Coptotermes formosanus, commonly referred to as the Formosan subterranean termite, is an invasive species native to China. The termite species was inadvertently introduced to the United States following World War II in the late 1940s. American troops packed up supplies in Tokyo Bay using crates from Chinese wood, and they were completely unbeknownst to the fact that these crates were infested and overrun by the Formosan termite. Upon arrival in the United States, the crates were discarded carelessly in the trash, allowing the troops of termites to easily infiltrate southern states’ homes and buildings.
This species of termite found its ultimate feeding sites in Louisianan homes by the 1960s, where the local climate perfectly accommodates the termites’ preference for hot, humid weather. C. formosanus thrives specifically in New Orleans for two reasons: the sticky weather is comparable to its native China’s climate, as well as its unique capability to nest both below ground (where termites typically congregate) and above ground in trees. By nesting in trees, the termites remove themselves from the immediate threat of insecticides in the subbasements of houses, while termite exterminators are unable to exactly locate a termite nest’s exact headquarters because they could easily be an any tree within a block of the infested house.
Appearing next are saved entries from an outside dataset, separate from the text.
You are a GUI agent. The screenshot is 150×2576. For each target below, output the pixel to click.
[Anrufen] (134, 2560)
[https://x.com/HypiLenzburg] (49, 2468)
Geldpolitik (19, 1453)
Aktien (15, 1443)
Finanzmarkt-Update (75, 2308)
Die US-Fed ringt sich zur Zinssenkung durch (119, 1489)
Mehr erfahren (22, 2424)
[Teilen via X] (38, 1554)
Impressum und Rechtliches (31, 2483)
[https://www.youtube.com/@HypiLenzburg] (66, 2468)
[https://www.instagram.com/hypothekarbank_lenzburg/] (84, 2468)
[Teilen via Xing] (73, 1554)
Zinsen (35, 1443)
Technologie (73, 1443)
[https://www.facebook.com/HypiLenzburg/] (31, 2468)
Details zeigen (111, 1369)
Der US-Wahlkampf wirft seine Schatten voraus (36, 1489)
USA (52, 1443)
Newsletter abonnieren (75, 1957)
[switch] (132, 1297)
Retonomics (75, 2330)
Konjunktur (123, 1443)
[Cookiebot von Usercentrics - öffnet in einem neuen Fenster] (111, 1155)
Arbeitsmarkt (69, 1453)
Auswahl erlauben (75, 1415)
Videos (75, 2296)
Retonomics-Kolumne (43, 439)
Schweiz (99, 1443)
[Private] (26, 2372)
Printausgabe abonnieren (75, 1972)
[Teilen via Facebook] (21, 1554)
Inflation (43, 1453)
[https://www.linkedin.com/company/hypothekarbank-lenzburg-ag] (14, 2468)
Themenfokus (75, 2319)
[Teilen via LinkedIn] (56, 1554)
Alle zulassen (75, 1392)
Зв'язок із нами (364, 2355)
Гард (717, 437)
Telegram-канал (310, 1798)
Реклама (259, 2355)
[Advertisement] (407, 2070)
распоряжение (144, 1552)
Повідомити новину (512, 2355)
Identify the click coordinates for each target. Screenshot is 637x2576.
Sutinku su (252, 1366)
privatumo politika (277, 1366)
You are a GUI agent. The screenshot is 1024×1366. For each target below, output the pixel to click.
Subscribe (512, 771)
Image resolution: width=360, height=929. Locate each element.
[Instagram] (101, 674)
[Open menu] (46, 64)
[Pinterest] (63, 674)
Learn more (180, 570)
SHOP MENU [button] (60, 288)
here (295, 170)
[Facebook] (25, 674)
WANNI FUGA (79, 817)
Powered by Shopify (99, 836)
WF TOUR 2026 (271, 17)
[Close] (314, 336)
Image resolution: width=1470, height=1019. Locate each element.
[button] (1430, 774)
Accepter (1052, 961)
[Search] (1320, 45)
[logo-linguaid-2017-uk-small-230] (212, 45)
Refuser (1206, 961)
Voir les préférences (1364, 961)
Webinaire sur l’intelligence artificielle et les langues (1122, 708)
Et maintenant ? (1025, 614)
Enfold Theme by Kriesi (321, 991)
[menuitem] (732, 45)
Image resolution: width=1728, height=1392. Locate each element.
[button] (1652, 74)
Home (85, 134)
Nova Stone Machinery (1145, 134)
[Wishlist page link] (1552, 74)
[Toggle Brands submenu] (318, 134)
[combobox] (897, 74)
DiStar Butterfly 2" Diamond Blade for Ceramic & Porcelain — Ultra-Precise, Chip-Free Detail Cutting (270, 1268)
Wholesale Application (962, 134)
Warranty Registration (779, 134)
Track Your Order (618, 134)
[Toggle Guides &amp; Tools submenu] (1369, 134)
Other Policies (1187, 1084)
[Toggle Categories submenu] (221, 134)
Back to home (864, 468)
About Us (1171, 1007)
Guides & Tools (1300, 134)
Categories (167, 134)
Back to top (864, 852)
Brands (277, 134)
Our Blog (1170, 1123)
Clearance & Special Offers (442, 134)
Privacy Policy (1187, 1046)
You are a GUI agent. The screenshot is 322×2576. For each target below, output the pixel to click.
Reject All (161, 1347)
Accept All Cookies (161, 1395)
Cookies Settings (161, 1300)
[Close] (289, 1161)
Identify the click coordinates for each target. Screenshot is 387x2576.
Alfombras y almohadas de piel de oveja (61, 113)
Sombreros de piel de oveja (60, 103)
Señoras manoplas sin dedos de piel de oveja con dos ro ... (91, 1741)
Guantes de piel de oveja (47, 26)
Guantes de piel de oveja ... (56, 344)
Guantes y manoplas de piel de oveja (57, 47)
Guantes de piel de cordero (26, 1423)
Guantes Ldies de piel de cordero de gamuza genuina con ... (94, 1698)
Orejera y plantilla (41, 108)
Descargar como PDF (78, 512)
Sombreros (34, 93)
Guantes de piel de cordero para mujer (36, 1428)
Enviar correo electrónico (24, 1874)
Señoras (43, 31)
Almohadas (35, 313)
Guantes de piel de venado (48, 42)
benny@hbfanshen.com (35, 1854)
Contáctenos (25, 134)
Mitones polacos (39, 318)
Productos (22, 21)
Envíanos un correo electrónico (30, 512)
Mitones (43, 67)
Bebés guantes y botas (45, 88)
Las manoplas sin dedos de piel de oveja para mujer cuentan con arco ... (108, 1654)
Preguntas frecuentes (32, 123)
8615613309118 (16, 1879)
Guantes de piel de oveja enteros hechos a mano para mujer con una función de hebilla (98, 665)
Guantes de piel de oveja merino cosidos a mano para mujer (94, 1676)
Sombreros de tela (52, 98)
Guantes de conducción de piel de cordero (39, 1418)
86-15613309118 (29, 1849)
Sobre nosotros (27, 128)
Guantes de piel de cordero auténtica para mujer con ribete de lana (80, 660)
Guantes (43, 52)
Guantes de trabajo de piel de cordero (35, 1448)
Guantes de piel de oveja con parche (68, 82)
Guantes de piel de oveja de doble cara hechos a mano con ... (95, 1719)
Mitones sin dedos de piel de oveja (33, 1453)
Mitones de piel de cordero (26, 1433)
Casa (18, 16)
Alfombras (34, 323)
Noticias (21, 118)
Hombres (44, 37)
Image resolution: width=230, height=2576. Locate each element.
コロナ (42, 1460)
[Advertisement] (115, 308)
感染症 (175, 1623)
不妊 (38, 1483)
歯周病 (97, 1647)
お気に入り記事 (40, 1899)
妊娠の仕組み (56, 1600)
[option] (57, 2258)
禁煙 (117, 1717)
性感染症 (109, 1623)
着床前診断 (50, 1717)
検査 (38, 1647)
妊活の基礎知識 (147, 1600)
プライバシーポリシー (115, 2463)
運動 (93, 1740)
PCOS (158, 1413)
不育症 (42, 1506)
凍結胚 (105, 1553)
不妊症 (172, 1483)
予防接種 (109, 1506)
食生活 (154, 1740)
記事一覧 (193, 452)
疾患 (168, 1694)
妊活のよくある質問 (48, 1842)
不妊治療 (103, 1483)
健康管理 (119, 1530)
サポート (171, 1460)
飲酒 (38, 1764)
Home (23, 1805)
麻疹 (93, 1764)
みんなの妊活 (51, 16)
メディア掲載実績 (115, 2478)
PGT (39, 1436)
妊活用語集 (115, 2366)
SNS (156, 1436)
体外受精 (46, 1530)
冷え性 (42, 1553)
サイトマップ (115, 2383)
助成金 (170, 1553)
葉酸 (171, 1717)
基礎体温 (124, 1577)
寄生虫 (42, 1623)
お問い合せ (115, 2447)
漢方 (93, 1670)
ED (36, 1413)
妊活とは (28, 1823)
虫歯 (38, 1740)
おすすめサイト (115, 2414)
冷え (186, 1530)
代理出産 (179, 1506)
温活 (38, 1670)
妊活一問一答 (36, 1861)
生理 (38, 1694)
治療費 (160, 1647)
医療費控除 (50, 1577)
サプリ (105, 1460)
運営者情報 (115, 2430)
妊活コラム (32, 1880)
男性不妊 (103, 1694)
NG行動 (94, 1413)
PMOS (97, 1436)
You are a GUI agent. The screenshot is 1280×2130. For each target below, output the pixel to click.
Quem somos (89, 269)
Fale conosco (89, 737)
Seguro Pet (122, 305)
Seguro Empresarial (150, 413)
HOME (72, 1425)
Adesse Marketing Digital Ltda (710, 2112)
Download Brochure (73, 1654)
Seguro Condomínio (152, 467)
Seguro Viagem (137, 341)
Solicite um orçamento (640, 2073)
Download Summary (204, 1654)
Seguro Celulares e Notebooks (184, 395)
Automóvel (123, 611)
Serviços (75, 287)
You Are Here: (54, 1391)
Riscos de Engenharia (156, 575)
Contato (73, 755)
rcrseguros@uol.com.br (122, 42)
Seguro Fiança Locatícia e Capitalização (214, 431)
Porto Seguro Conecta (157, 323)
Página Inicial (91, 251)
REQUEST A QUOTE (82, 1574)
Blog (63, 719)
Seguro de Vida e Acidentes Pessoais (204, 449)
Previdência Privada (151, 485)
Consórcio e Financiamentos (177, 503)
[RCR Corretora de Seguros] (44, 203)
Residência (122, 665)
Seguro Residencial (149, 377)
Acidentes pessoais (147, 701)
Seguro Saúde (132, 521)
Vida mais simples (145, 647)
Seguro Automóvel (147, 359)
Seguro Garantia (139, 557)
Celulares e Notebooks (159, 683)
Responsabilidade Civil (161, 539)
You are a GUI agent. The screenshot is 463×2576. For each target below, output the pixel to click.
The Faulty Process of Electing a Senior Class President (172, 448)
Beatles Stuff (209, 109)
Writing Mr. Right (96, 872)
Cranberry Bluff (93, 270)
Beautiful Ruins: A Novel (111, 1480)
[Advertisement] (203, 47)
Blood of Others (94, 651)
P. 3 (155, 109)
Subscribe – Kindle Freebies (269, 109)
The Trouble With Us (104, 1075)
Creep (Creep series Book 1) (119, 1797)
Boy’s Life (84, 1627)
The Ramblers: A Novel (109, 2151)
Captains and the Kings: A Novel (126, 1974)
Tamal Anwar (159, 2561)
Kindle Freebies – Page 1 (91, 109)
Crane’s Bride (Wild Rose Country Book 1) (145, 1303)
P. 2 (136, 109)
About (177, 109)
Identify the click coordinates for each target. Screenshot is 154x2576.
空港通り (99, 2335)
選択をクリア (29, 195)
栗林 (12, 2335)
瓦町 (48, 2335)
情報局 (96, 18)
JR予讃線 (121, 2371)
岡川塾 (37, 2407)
Claudia Riegel and her team of experts have been struggling to eradicate this invasive species from the United States—a goal that Riegel knows is a long-shot and nearly impossible to achieve. First, her team is simply looking to control the termite infestation in New Orleans by attempting to control and manipulate the termites’ path of movement. Because it’s difficult to pinpoint the home nest of a termite mass, Riegel hopes to essentially intercept their trail of destruction by routinely checking the bait stations that are posted across the city for new infestations. When the team finds termites in a station, they remove the wood bait and deposit chemicals that the termites will carry back to the nest. In as little as three months, that Formosan colony’s nest could be poisoned and destroyed.
Because Riegel avoided biocontrol, or introducing a second non-native species to attempt to eradicate the termites, New Orleans will not have to worry about the negative effects a second species may have on the city and its native creatures. The team’s simple, methodical approach is primarily focused on the idea of containment, and then eventually future eradication. Her approach is commendable because it’s noninvasive to the people of New Orleans, as well as sustainable because these bait stations could easily be used for decades to come. Although containment measures have been in effect for years to reduce the populations of Formosan termites, the problem is hardly close to being solved. New Orleans residents reported sightings of the termites, despite the unusually cold 2009-2010 winter season, which apparently only delayed the termites’ annual summer appearance by about two weeks.